Shop all about bagels – and only bagels
When Christie Chapman and her associates named their business The Ultimate Bagel nearly a decade ago, they probably didn’t realize it eventually would be appropriate in more ways than one.
While their bagels are among the best in Spokane, their cafe, on North Hamilton Street in the heart of the Gonzaga University district, is also the last of a kind in Spokane – a retail outlet that focuses exclusively on bagels.
What is a bagel?
From a purist’s standpoint, a bagel is a round yeast roll with a hole in the middle, boiled in water and then baked in an oven. The process produces a dense, chewy roll with a crisp exterior.
One possible origin for the name is the Yiddish word “beygel.”
The Ultimate Bagel’s product follows the old recipe, Chapman says, simply using flour, yeast, salt and malt.
The boiling really makes the difference, she said.
And, she emphasizes, the bagels are made fresh daily and have no preservatives.
The history of bagels in the United States is not lengthy, particularly in the West.
In 1907, the International Beigel Bakers Union was founded in New York City. Now disbanded, the union had a regulation that only sons of members be accepted as apprentices.
Then in 1927 Polish baker Harry Lender started the first bagel factory outside New York City, in New Haven, Conn. His company is credited with putting bagels in supermarkets.
Bagels first arrived in volume in Spokane in April of 1982, when Jay Stansell and Joe Nania arrived from Wisconsin and set up shop at 314 W. Sprague Ave. Their bakery developed a loyal but small following, at first producing half a dozen different types of bagels.
Olympic Foods bought the bakery in November 1985 and then sold it in March 1988 to Bellevue-based New York Bagel Boys of Washington. Somehow bagels in Spokane seemed to evaporate after that, ultimately leaving the “real bagels” field open for Chapman and friends.
Bagel fans lost one option when the late, lamented downtown branch of the Great Harvest bakery closed. However, the remaining bakery on East 29th Avenue offers “boiled and baked” bagels, but only on Fridays and Saturdays.

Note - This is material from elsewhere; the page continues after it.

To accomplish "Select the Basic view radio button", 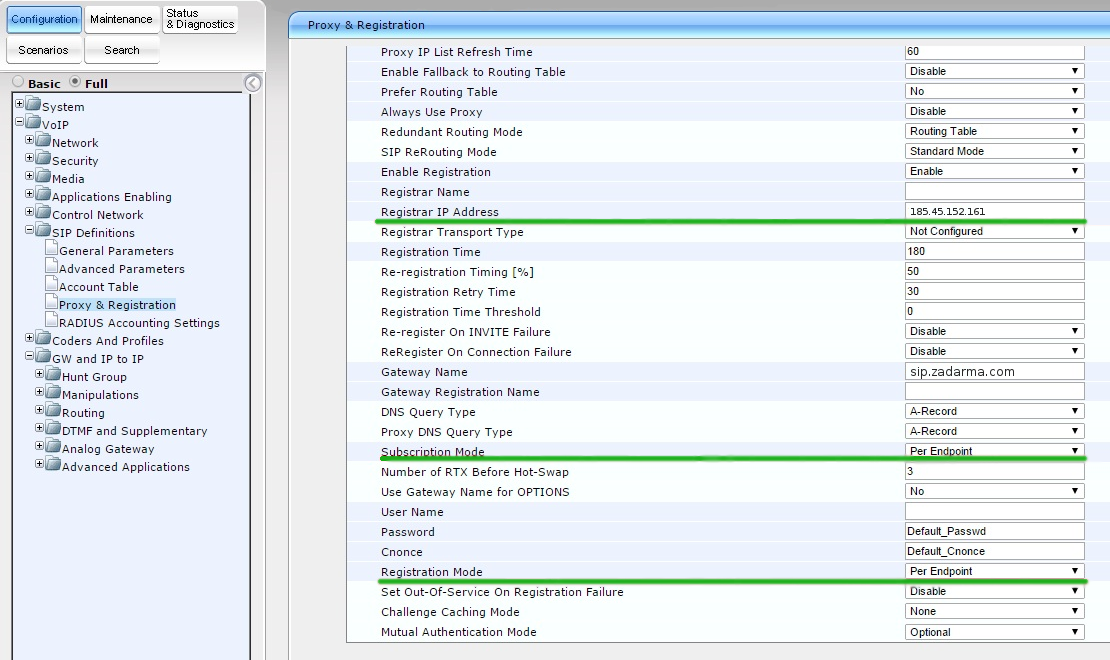I will pos(18,83).
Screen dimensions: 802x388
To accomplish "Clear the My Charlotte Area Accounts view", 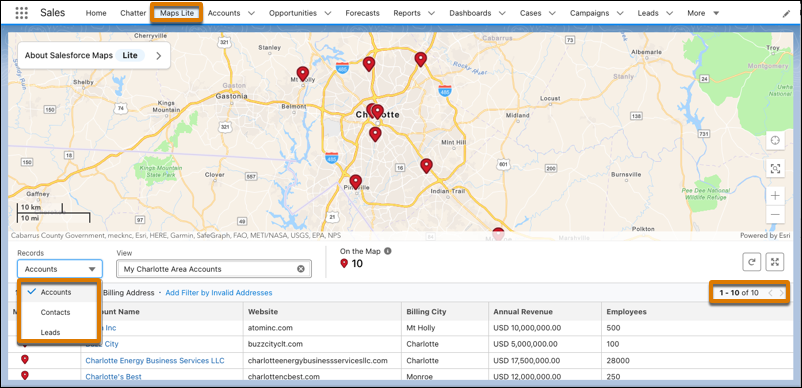I will [x=301, y=269].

Additionally, the various Rocket Bakery outlets offer bagels. They are all produced at the Carnegie Square branch on Cedar Street downtown.
At The Ultimate Bagel, the day starts early with baker-partner John Marlowe at work by 2:30 a.m. in the partnership’s Wandermere Mall bakery. Marlowe turns out 65 dozen bagels daily, including 18 to 19 combinations such as cinnamon-raisin, Asiago cheese and orange-cranberry.
And the bakery’s whole-wheat bagel is popular with the health conscious, Chapman says.
Back at the North Hamilton shop, the bagels are turned into sandwiches – those that don’t go out the door by the dozen – that are paired with soups and salads. The traditional bagel and lox combination is also a big mover, Chapman says.
Gonzaga students make up large part of the clientele, Chapman says, a strong commentary on The Ultimate Bagel’s offerings, since the students have numerous cuisine options in the neighborhood, ranging from Asian, Italian and Mexican to old-fashioned American.
However, a bagel fancier need not make the trip to Hamilton Street.
The Ultimate Bagel products are available at Huckleberry’s on South Monroe, Chapman said.